Test helpers

[DFurnes]

What's this PR do?

This pull request adds a WithOAuthTokens trait which makes it easy to use JWT access tokens in PHPUnit tests (using an included example private & public key):

// specify user ID, user role, and scopes
$request = $this->withAccessToken('5554eac1a59dbf117e8b4567', 'staff', ['user', 'role:staff'])->get('/api/v2/lalala');

// make a request as a "normal" user w/ a random ID
$request = $this->withStandardAccessToken()->get('/api/v2/public');

// make a request as an "admin" user w/ a random ID
$request = $this->withAdminAccessToken()->get('/api/v2/secure');

I also made two changes for some little "footguns" that'd trip up OAuth token usage:

💉 Get the OAuth token with token() helper in role middleware, rather than by injecting it in the constructor. This is necessary since the request is empty when we inject it into the middleware.

🆔 The Auth::authenticate() method will now just return a boolean (instead of a full Northstar profile).
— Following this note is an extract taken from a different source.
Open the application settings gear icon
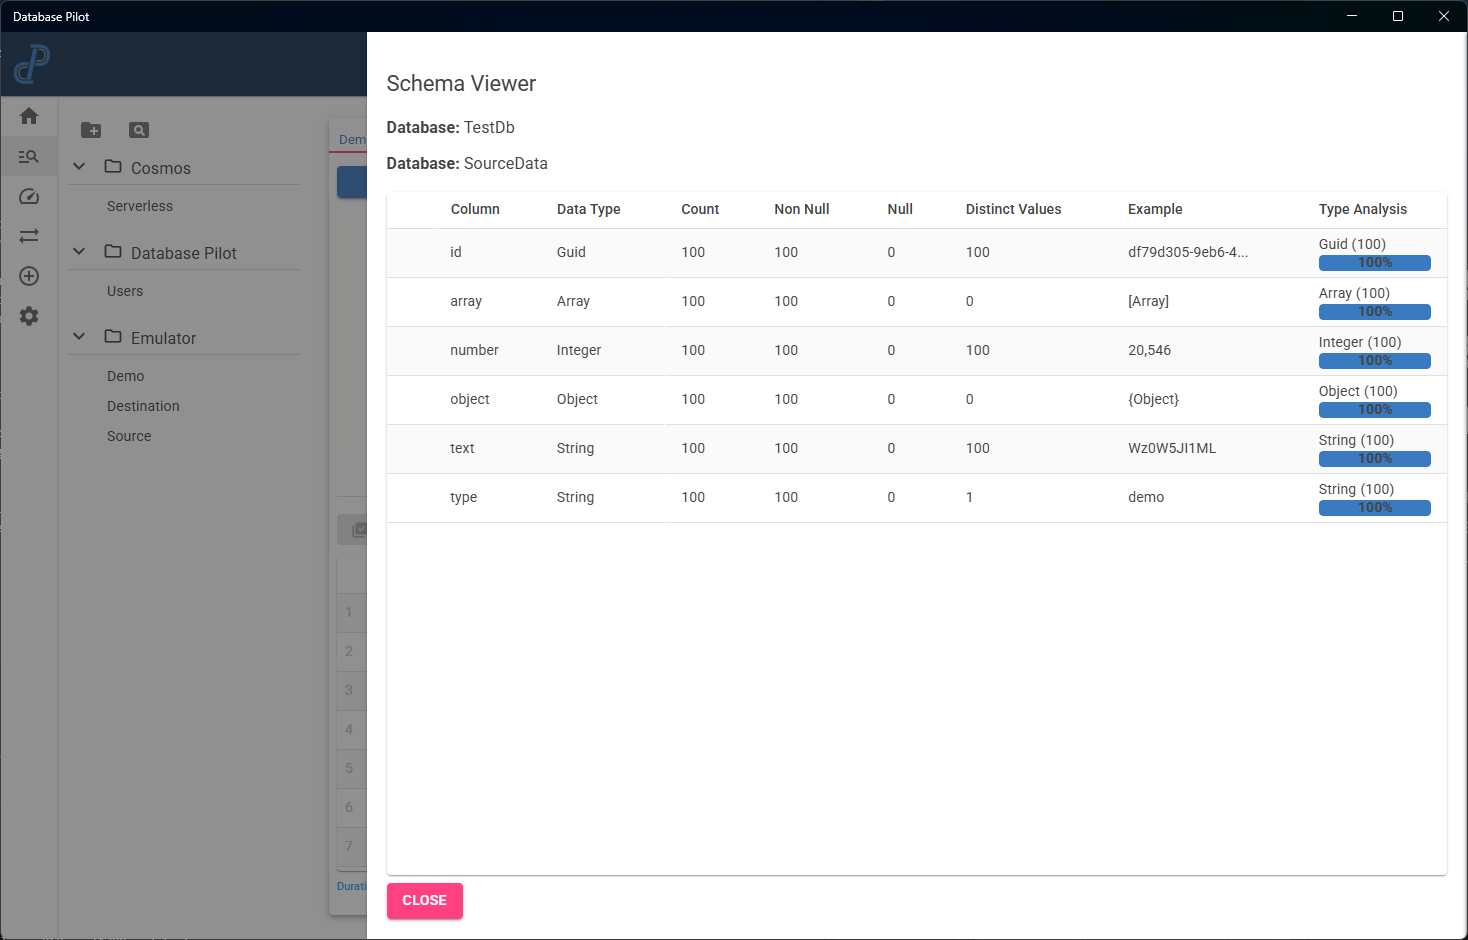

This prevents us from making an unexpected API call to Northstar (for example, the default Laravel auth middleware calls this but doesn't use the result). I did a quick audit & no framework code expects this to have a real Authenticatable object returned.

How should this be reviewed?

👀

Checklist

• [ ] Tests added for new features/bug fixes.
• [ ] Is this a breaking change?

[DFurnes]

The role tests were breaking since they rely on app() helper existing now... I'll fix those up in a follow-up PR but don't want to block merging this for now.